* Problem to work on
Figure out how many lines of the listing include the string "computer"; the reply is only that number.

* Exercise material
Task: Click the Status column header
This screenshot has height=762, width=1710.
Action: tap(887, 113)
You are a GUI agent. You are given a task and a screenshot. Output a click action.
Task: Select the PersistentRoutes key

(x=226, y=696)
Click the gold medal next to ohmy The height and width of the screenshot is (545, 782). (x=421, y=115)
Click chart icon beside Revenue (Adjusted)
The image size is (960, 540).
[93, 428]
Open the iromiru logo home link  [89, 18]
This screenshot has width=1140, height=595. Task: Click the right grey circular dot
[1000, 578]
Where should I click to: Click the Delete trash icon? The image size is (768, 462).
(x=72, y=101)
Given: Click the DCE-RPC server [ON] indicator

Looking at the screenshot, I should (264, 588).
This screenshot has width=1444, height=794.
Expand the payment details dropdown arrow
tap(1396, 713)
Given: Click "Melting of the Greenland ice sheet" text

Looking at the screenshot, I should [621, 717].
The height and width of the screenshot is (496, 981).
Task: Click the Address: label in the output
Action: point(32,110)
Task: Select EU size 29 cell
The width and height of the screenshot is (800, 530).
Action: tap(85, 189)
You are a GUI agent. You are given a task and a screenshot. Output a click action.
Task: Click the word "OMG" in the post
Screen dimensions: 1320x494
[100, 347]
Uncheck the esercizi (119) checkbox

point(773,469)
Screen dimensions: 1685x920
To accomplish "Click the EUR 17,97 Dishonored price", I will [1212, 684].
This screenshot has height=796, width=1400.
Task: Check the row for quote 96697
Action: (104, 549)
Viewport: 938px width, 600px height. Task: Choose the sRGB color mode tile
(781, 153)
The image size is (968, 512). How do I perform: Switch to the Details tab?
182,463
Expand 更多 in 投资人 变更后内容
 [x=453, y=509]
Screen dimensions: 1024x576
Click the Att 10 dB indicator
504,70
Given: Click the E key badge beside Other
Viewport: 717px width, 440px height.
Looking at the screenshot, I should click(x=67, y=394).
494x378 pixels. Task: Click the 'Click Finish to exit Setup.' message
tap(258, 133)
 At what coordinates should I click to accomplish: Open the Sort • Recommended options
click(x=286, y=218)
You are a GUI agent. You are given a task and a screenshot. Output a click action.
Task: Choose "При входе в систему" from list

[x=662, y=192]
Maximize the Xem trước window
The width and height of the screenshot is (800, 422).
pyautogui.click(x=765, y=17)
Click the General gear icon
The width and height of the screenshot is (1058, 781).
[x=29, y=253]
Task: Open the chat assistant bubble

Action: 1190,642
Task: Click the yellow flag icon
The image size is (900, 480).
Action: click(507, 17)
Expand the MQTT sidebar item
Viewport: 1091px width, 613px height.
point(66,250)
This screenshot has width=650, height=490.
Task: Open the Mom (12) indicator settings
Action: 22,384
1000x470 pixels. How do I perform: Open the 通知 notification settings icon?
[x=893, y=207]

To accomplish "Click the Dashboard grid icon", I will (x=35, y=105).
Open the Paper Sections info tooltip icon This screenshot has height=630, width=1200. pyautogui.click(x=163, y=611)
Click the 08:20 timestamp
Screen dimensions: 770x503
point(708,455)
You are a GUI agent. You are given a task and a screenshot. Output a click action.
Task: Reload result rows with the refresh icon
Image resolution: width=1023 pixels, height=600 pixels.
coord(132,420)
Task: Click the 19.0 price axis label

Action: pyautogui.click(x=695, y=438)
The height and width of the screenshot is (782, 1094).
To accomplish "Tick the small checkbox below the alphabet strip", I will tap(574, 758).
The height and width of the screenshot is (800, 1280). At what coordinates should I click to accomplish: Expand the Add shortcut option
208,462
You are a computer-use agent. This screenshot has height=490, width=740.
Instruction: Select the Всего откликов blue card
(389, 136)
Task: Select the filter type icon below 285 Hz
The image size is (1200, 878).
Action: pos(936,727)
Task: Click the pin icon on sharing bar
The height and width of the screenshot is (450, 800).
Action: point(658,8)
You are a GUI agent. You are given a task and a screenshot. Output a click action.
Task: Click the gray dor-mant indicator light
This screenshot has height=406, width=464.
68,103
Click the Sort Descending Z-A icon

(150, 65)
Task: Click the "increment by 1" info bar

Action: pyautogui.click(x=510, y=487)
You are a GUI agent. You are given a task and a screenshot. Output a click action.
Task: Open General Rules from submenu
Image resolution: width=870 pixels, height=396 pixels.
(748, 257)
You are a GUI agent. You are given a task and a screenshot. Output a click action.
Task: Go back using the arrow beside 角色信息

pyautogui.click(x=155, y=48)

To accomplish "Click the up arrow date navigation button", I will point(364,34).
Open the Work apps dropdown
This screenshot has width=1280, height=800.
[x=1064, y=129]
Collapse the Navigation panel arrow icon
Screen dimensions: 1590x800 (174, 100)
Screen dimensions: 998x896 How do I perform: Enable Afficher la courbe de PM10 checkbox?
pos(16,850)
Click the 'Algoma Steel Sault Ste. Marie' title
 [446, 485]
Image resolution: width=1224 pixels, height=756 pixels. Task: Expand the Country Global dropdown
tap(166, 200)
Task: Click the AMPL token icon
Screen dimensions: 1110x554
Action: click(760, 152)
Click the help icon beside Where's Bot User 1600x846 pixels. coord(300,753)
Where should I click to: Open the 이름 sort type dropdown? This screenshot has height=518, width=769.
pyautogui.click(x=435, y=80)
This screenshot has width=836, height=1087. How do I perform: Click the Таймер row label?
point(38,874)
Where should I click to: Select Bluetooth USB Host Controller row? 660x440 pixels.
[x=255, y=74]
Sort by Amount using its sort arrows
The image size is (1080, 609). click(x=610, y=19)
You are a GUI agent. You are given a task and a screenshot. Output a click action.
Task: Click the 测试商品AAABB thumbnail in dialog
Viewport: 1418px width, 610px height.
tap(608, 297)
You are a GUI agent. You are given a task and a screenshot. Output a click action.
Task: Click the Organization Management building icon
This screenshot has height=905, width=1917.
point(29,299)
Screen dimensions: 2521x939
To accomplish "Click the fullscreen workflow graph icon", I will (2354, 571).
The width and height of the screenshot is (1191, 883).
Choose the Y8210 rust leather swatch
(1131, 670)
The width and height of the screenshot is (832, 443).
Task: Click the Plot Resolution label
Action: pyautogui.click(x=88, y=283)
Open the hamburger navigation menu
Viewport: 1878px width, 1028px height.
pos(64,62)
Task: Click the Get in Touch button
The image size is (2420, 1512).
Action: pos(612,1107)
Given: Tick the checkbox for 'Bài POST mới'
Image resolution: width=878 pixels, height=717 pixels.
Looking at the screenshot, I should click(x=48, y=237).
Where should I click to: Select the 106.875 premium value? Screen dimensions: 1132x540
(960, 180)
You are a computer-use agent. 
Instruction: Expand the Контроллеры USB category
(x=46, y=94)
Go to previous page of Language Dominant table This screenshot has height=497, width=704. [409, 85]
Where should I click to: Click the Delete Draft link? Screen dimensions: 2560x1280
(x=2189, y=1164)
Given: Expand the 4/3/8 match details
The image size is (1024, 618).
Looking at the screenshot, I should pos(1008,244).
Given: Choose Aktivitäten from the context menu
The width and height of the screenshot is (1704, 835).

* Answer to the exercise
2